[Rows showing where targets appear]
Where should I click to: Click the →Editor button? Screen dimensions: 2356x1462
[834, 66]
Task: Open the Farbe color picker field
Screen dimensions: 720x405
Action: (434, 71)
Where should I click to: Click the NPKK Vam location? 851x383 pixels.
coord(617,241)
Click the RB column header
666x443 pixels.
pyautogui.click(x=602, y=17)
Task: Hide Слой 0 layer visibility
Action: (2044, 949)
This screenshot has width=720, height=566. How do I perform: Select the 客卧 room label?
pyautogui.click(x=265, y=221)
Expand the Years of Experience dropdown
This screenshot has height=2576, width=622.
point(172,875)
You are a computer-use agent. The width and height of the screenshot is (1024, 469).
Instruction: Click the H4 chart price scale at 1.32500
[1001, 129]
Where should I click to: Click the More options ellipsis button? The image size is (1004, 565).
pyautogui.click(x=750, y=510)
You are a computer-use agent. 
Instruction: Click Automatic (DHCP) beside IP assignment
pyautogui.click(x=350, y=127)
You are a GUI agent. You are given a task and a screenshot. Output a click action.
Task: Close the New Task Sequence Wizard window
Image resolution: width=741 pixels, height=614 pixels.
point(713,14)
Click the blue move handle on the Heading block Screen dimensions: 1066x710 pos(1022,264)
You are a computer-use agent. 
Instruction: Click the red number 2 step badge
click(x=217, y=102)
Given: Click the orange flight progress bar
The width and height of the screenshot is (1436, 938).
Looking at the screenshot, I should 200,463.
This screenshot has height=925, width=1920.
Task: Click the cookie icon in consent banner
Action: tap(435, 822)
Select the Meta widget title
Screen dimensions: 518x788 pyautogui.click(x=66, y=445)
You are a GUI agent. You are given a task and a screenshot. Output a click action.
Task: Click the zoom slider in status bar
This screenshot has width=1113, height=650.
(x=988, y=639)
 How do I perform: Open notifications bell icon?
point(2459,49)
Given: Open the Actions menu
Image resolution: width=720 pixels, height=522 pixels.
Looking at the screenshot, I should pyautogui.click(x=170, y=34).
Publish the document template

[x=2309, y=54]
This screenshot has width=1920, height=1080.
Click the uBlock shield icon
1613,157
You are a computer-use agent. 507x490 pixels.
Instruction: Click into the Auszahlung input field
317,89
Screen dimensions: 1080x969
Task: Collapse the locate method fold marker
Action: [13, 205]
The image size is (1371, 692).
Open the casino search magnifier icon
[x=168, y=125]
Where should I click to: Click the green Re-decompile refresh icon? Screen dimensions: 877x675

• WHAT IS NEEDED:
Rewrite the records above, changing every "Where should I click to:" to "Which spot should I click to:" and leaving all other text untouched.

• ANSWER TO THIS PROBLEM:
Which spot should I click to: Click the →Editor button? Screen dimensions: 2356x1462
[834, 66]
Task: Open the Farbe color picker field
Screen dimensions: 720x405
Action: (434, 71)
Which spot should I click to: Click the NPKK Vam location? 851x383 pixels.
coord(617,241)
Click the RB column header
666x443 pixels.
pyautogui.click(x=602, y=17)
Task: Hide Слой 0 layer visibility
Action: (2044, 949)
This screenshot has width=720, height=566. How do I perform: Select the 客卧 room label?
pyautogui.click(x=265, y=221)
Expand the Years of Experience dropdown
This screenshot has height=2576, width=622.
point(172,875)
You are a computer-use agent. The width and height of the screenshot is (1024, 469).
Instruction: Click the H4 chart price scale at 1.32500
[1001, 129]
Which spot should I click to: Click the More options ellipsis button? The image size is (1004, 565).
pyautogui.click(x=750, y=510)
You are a computer-use agent. 
Instruction: Click Automatic (DHCP) beside IP assignment
pyautogui.click(x=350, y=127)
You are a GUI agent. You are given a task and a screenshot. Output a click action.
Task: Close the New Task Sequence Wizard window
Image resolution: width=741 pixels, height=614 pixels.
point(713,14)
Click the blue move handle on the Heading block Screen dimensions: 1066x710 pos(1022,264)
You are a computer-use agent. 
Instruction: Click the red number 2 step badge
click(x=217, y=102)
Given: Click the orange flight progress bar
The width and height of the screenshot is (1436, 938).
Looking at the screenshot, I should 200,463.
This screenshot has height=925, width=1920.
Task: Click the cookie icon in consent banner
Action: tap(435, 822)
Select the Meta widget title
Screen dimensions: 518x788 pyautogui.click(x=66, y=445)
You are a GUI agent. You are given a task and a screenshot. Output a click action.
Task: Click the zoom slider in status bar
This screenshot has width=1113, height=650.
(x=988, y=639)
 How do I perform: Open notifications bell icon?
point(2459,49)
Given: Open the Actions menu
Image resolution: width=720 pixels, height=522 pixels.
Looking at the screenshot, I should pyautogui.click(x=170, y=34).
Publish the document template

[x=2309, y=54]
This screenshot has width=1920, height=1080.
Click the uBlock shield icon
1613,157
You are a computer-use agent. 507x490 pixels.
Instruction: Click into the Auszahlung input field
317,89
Screen dimensions: 1080x969
Task: Collapse the locate method fold marker
Action: [13, 205]
The image size is (1371, 692).
Open the casino search magnifier icon
[x=168, y=125]
Which spot should I click to: Click the green Re-decompile refresh icon? Screen dimensions: 877x675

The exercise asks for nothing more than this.